- TASK REQUIREMENTS:
**A)** In the article on civil unrest, reproduce the passage starting at "Throughout the lockdown" and ending at "concept of ‘freedom’.", substituting "shutdown" for "lockdown".
**B)** For each statement, answer yes or no according to the article on civil unrest, and quote the words that decide it: (i) Part of the French bill curbing the filming of police officers was to be removed and rewritten. (ii) Forty people were arrested on Saturday. (iii) The Gilet Jaunes took to the streets every weekend to protest fuel price rises.

── TEXT BLOCK ──

There has been deep civil unrest over the weekend as citizens refuse to accept the creeping authoritarianism eating into their freedom and civil rights. There have been street protests, and serious clashes against the police across the country, quite rightly challenging the state on legislation that is being pushed through which threatens people’s rights to walk around their communities safely.
These protests in France were in response to President Emmanuel Macron’s proposed legislation making it unlawful to record and to video the French police. The protests were successful as well with the news today that part of the bill curbing the filming of police officers would be removed and rewritten. These new clashes between the people and the state in France come after years of working class protests from the Gilet Jaunes, who took to the streets every weekend to protest fuel price rises and a rising cost of living until Covid-19 restrictions made them impossible.
In the United Kingdom our government is equally guilty of pushing through legislation in the name of controlling Covid-19 that is really more about controlling the population and infringing our civil rights. Thanks to the tiers system, throughout the country there is a growing distrust of how and for whom these measures are being implemented. Questions are also arising over the real purpose behind handing over increased powers to the police and local councils to curb behaviour.
The government appears to be facing rumblings of an opposition and possible defeat over their plans amongst MPs, but this is coming from their own backbenchers rather than the official opposition. Sadly, in the UK this is not an uncommon experience. The Labour Party and the wider British left have no understanding or political will when it comes to the working classes, seeing them as either voting fodder or a scary mob one Facebook like away from joining a far-right group.
Throughout the lockdown the Labour Party and the British left have used the working class as pawns in their political point scoring games. The clarion call to feed ‘hungry children’ has been their favourite cry of late, but there has been little or no acknowledgement of their concerns over growing authoritarianism and policing in poorer communities.
Although scenes which occurred in France are very rare in the UK there have been some protests against the Covid-19 lockdown. Mostly this goes unreported but in cities like Manchester, Nottingham, Liverpool, and Bristol there have been weekly gatherings, protests and arrests in response to a number of issues that Covid-19 have thrown up mostly about the concept of ‘freedom’.
The press have lazily dismissed these protesters as “anti-maskers,” reducing their concerns to wearing a bit of cloth over their faces. This is a mistake – in London these protesters have gathered in their thousands since April in Trafalgar Square and in Hyde Park, and have engaged in clashes with the police. Sixty people were arrested on Saturday, many as they came off the train at Kings Cross station coming from other parts of the country. I have looked at the footage and the police tactics are brutal and aggressive, picking out someone to arrest and surrounding them obscuring the opportunity for them to be filmed – similar to the tactics being used and protested against in France.
So where is the outrage? Where are the radicals? Where are the left?
Mostly they are arguing amongst themselves on social media about a bloke from Islington, while the brother of that bloke, Piers Corbyn, has been arrested several times for protesting. That is how easy it is for the dismissal of the ‘anti-maskers’ as cranks and far-right nut jobs stirring up trouble. To some extent those concerns are valid. The far-right do have a tendency to try and capitalise on the fears of the working class around losing any power and control over their own lives – which is why migrant people are such an easy scapegoat for those on the far-right to use. And some of those right-wing recruiters have been mingling amongst these protests.

───
── STORED DATA ──

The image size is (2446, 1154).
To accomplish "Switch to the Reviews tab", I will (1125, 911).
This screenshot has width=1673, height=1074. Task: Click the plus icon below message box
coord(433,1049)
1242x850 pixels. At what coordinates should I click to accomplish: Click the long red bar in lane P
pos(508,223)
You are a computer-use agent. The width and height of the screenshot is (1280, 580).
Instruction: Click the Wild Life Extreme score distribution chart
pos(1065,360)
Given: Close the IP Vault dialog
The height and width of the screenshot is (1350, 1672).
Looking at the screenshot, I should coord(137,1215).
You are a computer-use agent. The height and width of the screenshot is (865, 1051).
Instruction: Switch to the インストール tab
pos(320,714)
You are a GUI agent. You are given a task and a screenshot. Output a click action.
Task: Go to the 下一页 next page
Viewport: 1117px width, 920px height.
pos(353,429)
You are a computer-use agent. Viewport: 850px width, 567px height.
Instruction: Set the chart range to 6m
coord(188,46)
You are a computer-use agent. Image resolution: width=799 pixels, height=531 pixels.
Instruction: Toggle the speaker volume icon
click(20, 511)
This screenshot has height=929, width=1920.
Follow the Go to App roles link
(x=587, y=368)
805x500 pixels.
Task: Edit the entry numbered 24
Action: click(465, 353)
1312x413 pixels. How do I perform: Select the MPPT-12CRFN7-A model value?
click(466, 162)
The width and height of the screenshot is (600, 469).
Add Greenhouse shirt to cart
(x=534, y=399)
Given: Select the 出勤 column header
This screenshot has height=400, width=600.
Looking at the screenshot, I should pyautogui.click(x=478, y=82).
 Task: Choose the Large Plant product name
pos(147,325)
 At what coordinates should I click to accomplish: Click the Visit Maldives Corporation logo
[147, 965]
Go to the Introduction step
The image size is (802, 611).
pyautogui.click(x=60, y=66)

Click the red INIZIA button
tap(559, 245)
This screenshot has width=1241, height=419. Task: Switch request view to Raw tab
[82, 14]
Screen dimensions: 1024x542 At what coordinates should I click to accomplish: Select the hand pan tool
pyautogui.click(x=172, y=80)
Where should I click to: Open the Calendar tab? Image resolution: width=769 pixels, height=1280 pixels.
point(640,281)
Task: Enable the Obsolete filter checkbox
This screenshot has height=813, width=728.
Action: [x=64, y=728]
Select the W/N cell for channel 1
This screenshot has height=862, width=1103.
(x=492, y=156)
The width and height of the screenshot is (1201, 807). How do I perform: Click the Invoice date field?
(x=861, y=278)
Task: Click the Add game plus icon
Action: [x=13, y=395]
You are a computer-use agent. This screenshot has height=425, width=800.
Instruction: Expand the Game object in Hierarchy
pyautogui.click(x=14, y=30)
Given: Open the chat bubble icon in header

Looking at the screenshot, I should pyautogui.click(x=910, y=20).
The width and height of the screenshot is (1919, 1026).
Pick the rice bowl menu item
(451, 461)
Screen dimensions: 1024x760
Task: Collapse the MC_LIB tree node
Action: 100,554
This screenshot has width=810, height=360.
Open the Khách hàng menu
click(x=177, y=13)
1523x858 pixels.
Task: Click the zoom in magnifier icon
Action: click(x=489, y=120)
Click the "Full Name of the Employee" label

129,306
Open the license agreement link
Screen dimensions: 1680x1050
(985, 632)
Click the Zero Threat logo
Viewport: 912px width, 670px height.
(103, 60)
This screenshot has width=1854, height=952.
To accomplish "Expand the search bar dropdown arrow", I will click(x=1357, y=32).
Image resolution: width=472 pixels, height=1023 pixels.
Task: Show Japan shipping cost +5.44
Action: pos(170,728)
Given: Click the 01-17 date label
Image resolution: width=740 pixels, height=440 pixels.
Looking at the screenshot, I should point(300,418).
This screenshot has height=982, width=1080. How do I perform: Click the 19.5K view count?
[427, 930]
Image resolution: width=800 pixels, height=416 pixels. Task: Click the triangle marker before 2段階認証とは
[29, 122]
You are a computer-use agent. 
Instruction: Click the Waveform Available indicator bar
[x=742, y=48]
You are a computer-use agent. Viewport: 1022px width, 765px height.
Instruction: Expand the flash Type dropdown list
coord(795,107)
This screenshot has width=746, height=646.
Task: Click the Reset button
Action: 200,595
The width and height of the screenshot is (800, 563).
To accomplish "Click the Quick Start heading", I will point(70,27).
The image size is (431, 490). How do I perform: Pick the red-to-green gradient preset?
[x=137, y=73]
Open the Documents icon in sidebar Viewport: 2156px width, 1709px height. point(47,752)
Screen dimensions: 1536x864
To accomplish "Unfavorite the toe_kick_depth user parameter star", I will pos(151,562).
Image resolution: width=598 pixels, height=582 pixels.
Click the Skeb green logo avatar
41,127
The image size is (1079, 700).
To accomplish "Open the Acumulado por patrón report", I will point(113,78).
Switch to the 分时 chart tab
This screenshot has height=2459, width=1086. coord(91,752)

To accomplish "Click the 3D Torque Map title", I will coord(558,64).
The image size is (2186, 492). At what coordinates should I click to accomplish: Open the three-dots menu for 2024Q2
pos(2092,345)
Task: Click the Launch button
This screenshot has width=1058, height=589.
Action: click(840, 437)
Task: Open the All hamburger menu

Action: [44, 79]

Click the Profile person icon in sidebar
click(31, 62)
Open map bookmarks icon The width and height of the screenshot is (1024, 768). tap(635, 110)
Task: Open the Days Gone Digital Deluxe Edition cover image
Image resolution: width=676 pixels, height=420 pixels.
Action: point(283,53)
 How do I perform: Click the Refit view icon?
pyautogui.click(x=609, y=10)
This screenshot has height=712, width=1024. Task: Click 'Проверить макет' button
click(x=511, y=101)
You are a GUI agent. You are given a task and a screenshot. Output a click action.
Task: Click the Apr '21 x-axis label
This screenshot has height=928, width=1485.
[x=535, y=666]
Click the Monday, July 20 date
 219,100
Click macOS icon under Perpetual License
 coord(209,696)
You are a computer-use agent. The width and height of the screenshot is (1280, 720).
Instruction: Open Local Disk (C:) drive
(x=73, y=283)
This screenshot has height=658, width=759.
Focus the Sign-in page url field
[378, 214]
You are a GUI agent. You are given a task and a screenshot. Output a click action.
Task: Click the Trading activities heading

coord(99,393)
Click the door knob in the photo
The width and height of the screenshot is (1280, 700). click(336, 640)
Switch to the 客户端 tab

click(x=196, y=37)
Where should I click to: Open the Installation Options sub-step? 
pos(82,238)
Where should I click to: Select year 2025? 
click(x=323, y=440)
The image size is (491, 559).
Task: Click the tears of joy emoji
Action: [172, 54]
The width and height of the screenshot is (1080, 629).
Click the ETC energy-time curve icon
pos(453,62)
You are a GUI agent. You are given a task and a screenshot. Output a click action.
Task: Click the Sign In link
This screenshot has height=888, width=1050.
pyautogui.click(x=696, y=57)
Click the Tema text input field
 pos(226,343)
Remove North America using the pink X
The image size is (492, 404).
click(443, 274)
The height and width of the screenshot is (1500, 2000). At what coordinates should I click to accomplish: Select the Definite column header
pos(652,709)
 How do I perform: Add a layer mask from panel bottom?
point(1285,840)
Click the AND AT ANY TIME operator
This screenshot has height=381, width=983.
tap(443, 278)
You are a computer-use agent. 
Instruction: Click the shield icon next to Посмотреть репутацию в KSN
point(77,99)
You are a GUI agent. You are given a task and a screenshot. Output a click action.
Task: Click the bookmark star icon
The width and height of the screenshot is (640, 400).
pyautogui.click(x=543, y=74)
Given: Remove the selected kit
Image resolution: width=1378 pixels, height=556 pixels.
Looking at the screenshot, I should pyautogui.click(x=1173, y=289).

───

- SOLUTIONS BY TASK:
**A)**
Throughout the shutdown the Labour Party and the British left have used the working class as pawns in their political point scoring games. The clarion call to feed ‘hungry children’ has been their favourite cry of late, but there has been little or no acknowledgement of their concerns over growing authoritarianism and policing in poorer communities.
Although scenes which occurred in France are very rare in the UK there have been some protests against the Covid-19 shutdown. Mostly this goes unreported but in cities like Manchester, Nottingham, Liverpool, and Bristol there have been weekly gatherings, protests and arrests in response to a number of issues that Covid-19 have thrown up mostly about the concept of ‘freedom’.

**B)**
(i) Yes: "part of the bill curbing the filming of police officers would be removed and rewritten"
(ii) No: "Sixty people were arrested on Saturday"
(iii) Yes: "took to the streets every weekend to protest fuel price rises"